Closed Raffiki closed 10 years ago

Raffiki commented 10 years ago

trying to get my head around the abstraction of lists of futures.

ex.: getListOfUsers().chain(getUserDetails)

where the function getUserDetails maps the list of data to a list of futures.

Could you give me a hand on how to handle this or change my implementation?

fwiw, like the libraries very much. Thank you

robotlolita commented 10 years ago

Assuming that these functions have types:

getListOfUsers :: () -> Future [User]
getUserDetails :: [User] -> [Future UserDetails]

You'll need to compute a single Future from the list of Futures, in order to return that value to the chain operation. There's a common operation for this on all monads called sequence, which takes a list of monads, and returns a monad containing a list of the result of those computations. My control.monads has an implementation.

It works basically like this:

In your code, this could be used like so:

getListOfUsers().chain(function(users) {
  return sequence(getUserDetails(users))
})

// Or using function composition
getListOfUsers().chain(compose(sequence, getUserDetails))

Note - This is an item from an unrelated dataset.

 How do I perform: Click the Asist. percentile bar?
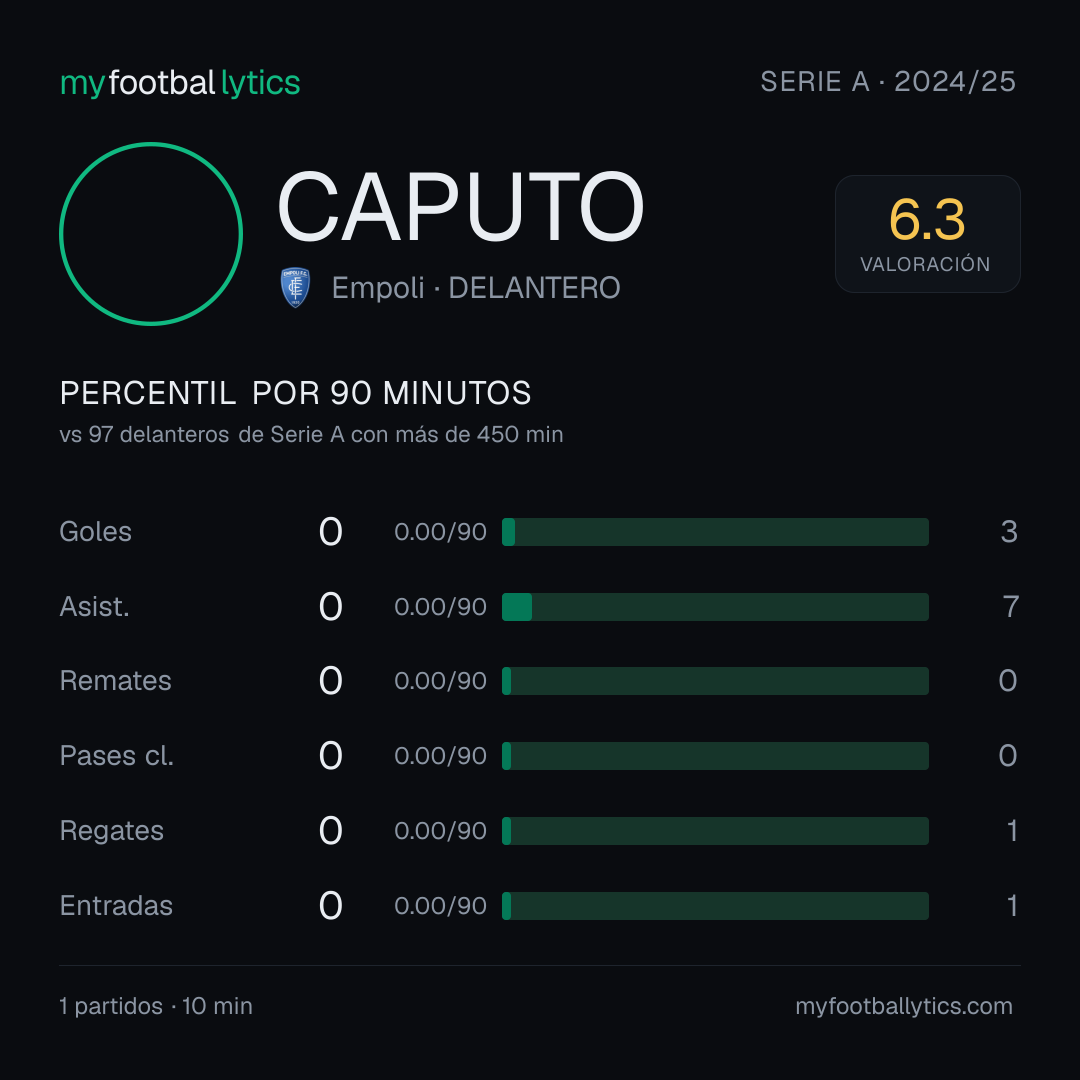click(x=715, y=607)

This computes the user details sequentially, however. You might want to compute them in parallel. The control.monads doesn't have this operation, though I'm planning on writing one, and it'll probably end up in control.concurrent. Computing in parallel is slightly more complex than sequentially:

An implementation of this could be:

var Future = require('data.future')

function parallel(monads) {
  return new Future(function(reject, resolve) {
    var length = monads.length
    var result = new Array(length)
    var resolved = false
    monads.map(compute)

    function compute(monad, index) {
      monad.fork(
        function(error) { 
          if (resolved) return
          resolved = true
          reject(error)
        }, function(value) {
          if (resolved) return
          result[index] = value
          if (--length === 0) {
            resolved = true
            resolve(result)
          }
        }
      )
  })
}

And you could just replace the sequence operation by the parallel operation without changing anything else in your code to get the speed up of performing the monadic computations in parallel :)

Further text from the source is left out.